Oops, another idea gone wrong - Walking directly into the rising sun! Well it did not last long. Away from the grassy spring, then swishing through sage. Finally it was an rocky open area with little vegetation.
The location is in the upper edge of a band that is between the playa and the Black Rock Range. This the home of pronghorn "antelope." They must compete with cattle for the grasses and shrubs. Big horn sheep live above, in those mountains, along with herds of wild horses. Most of the area that I could see came under a measure of protection just last Fall by an act of Congress. It’s called the Black Desert - High Rock Canyon Emigrant Trails National Conservation Area Act. What a mouthful. It was apparent that I was not the first to visit this site. People had been at work nearby, setting up markers made from white drainage pipe. A mining clam? Then I thought they were forming an X at the degree confluence! Maybe a little discrepancy based on a different datum? But then I saw some that weren't in alignment. Well, it’s a question for the friendly BLM ranger.

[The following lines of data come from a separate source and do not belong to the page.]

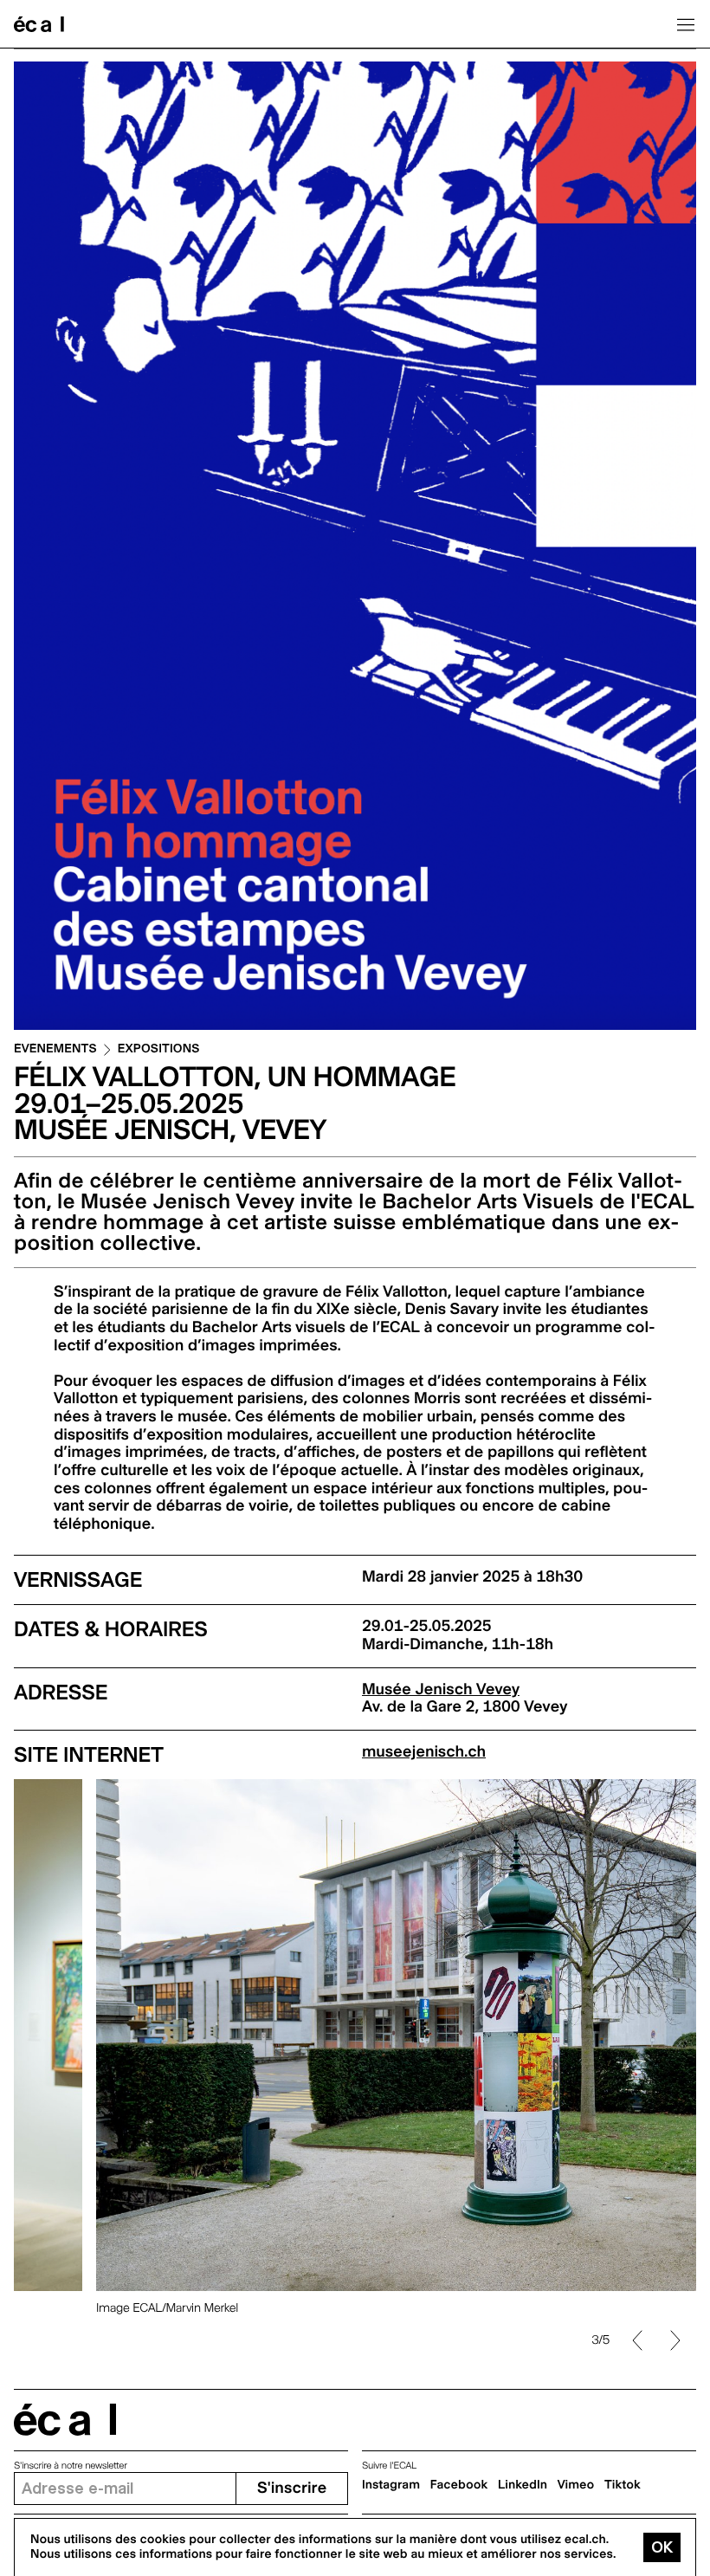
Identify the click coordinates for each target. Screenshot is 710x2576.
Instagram (391, 2485)
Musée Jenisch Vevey (441, 1689)
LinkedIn (522, 2485)
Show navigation (685, 24)
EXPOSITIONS (159, 1049)
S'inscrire (291, 2488)
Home (39, 24)
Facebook (459, 2485)
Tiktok (622, 2485)
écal (65, 2420)
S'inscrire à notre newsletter (70, 2465)
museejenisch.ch (424, 1752)
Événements (55, 1049)
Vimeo (576, 2485)
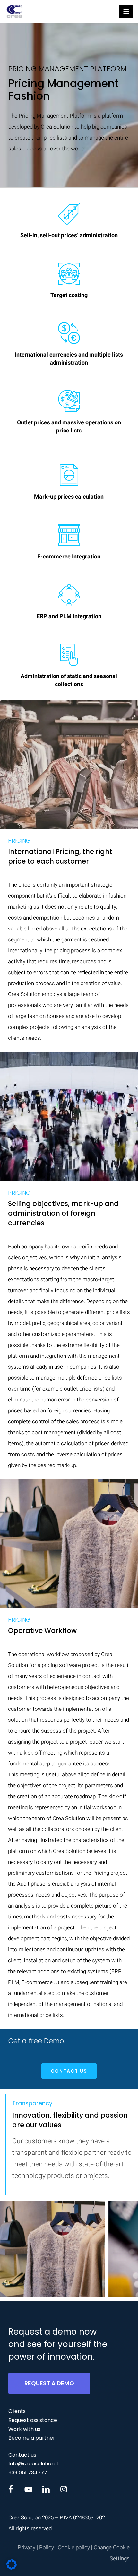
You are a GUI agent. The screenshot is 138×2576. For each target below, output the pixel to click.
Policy (46, 2548)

The highlight of the hike back was watching a coyote trotting through some tall grass.
maps - USGS 1:100,000 metric "Gerlach" and "High Rock Canyon"; Topozone 1:25,000
instruments - Garmin "eTrex" and a Trimble "Scout" brought out of retirement.
Nevada info - Friends of Nevada Wilderness (www.nevadawilderness.org)
Facilities in Gerlach: pay phone (no cell coverage), motel, fuel, meals, pottery sales at Planet X, T shirts at Bruno’s.